-------- GIVEN RECORDS

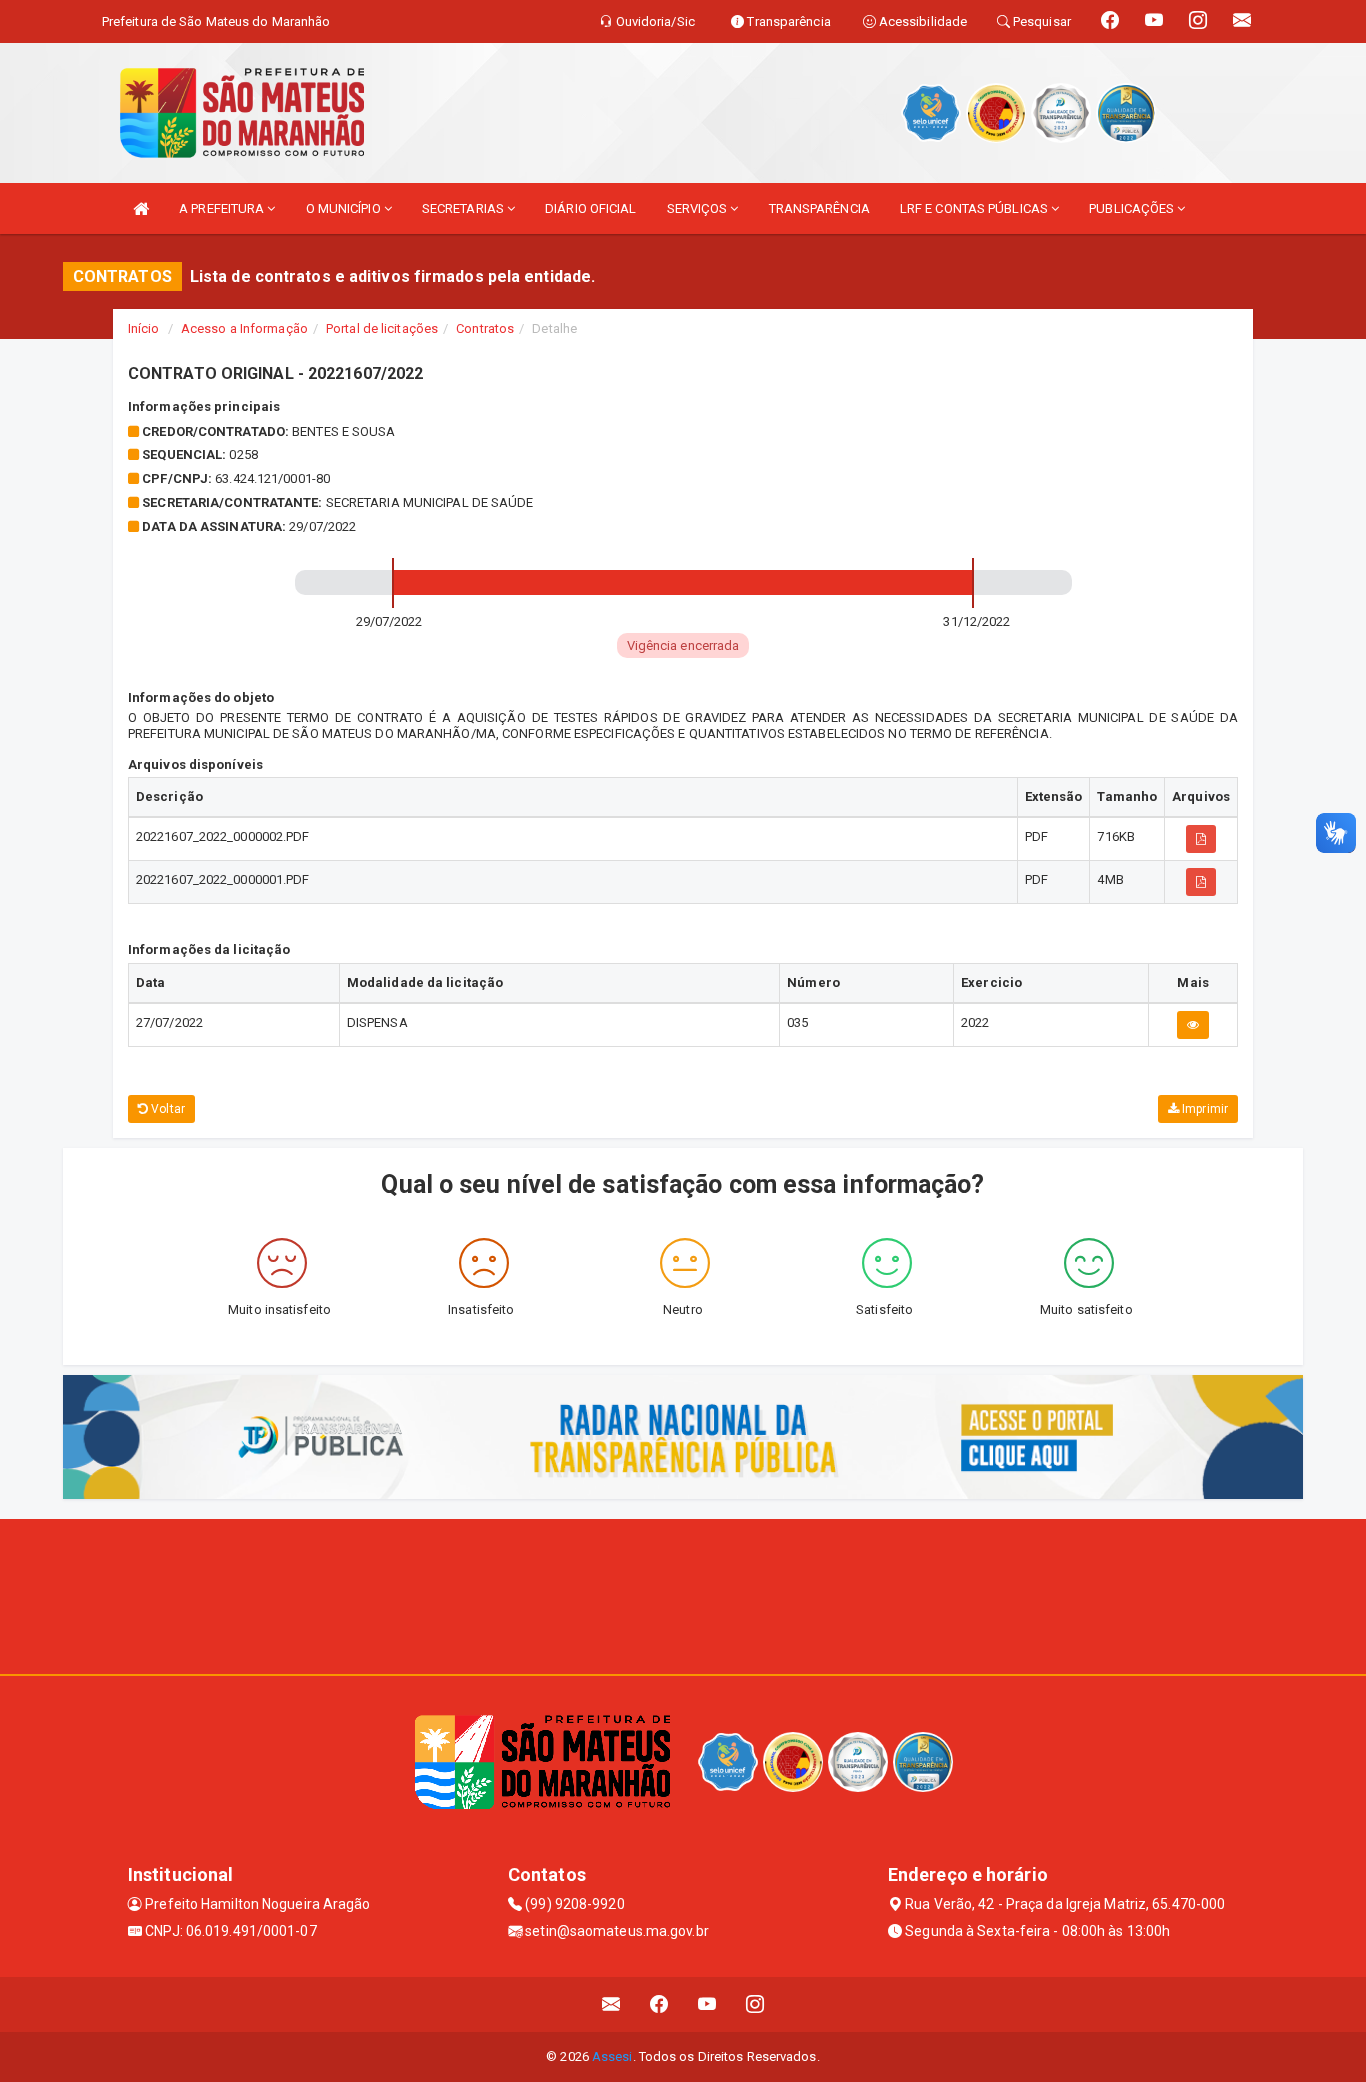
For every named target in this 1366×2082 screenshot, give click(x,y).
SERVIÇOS (699, 208)
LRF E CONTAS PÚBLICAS (975, 208)
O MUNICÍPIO (345, 208)
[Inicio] (141, 208)
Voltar (166, 1109)
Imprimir (1203, 1109)
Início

----------------

● **EXERCISE DETAILS**
Write out the records once more, exactly as they stand, with no images.

● **WRITTEN SOLUTION**
For every named target in this 1366×2082 screenshot, give click(x,y).
SERVIÇOS (699, 208)
LRF E CONTAS PÚBLICAS (975, 208)
O MUNICÍPIO (345, 208)
[Inicio] (141, 208)
Voltar (166, 1109)
Imprimir (1203, 1109)
Início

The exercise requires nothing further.